Architect Mugure Njendu, the Architectural Association of Kenya president mentioned that the association was not left behind in responding to the Covid-19 crisis and have contributed as built environment professionals to the fight against the virus. 

In April, Mugure says the association reached out to its membership and undertook a survey focused on the impact of Covid-19 in the built environment, which culminated in a report that served as a foundation to advise the government on how to cushion not only the industry, but everyone else affected by the pandemic.

Arch Mugure Njendu.

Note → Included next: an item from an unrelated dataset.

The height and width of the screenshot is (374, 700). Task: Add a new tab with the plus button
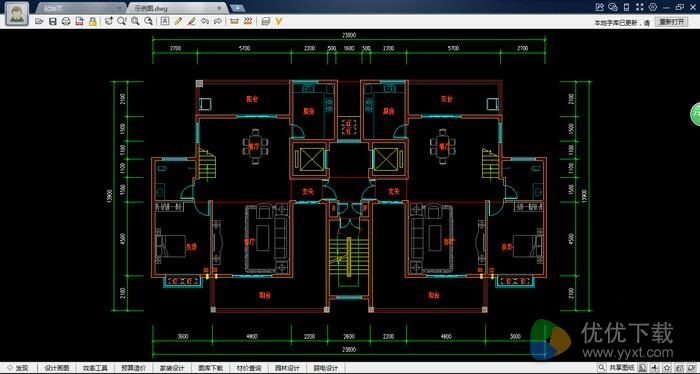click(238, 8)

PD/HARRIET JAMES

“While we look at the issues, we cannot be blind to opportunities that arise and the opportunities we have as built environment professionals to emerge out of this crisis better,” she said during the Architectural Association of Kenya 2020 Annual Convention.

Public works

Nakuru county governor Lee Kinyanjui foresaw greater convergence between urban planning, preventive health, economic planning, education, agriculture, sports and culture and other sectors because of what we have experienced, that a pandemic can affect all outputs.

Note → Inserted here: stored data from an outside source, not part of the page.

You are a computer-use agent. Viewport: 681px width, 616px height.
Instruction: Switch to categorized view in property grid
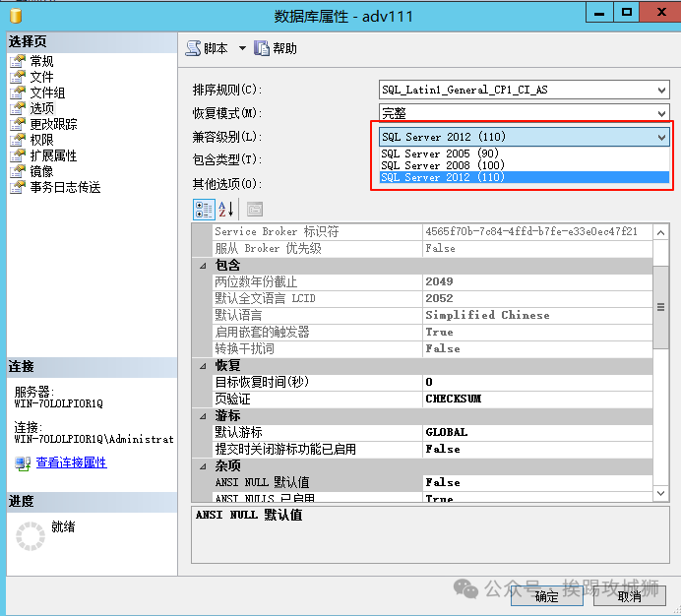(204, 209)
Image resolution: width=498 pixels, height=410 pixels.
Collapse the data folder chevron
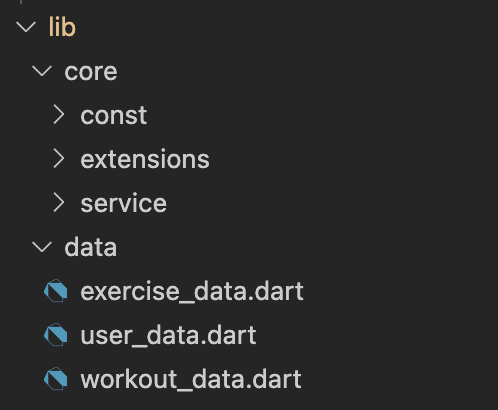click(x=42, y=247)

“Hopefully, post-Covid-19 will be a period of human evolution into oneness in the realisation that everything is interconnected,” he said. 

Principle Secretary, Paul Maringa, State Department of Public Works, Ministry of Transport, Infrastructure Housing and Urban Development represented by Arch Ken Kamau, State Department of Public Works said the ministry, through Kenya Urban Roads Authority (KURA) and The Kenya Rural Roads Authority (KeRRA), has participated in the implementation of the National Hygiene Programme (NHP), dubbed Kazi Mtaani, not only to ensure a healthy living environment, but also cushion families financially as the country navigates its way out the pandemic.

The Ministry, through its Agency, KURA, has mapped out a 408.44 kilometre of access roads and related infrastructure that require urgent improvements in 10 informal settlements and densely populated areas.

“We have improved road infrastructure in informal settlements and this has enhanced accessibility to goods and services, in particular food chain supply and access to medical care thus ensuring sustenance of the welfare of all Kenyans during the pandemic to the vulnerable populations living in these settlements.

Similarly, for construction projects the department will encourage contractors to offer job opportunities to the local communities, partcularly youth,” he added.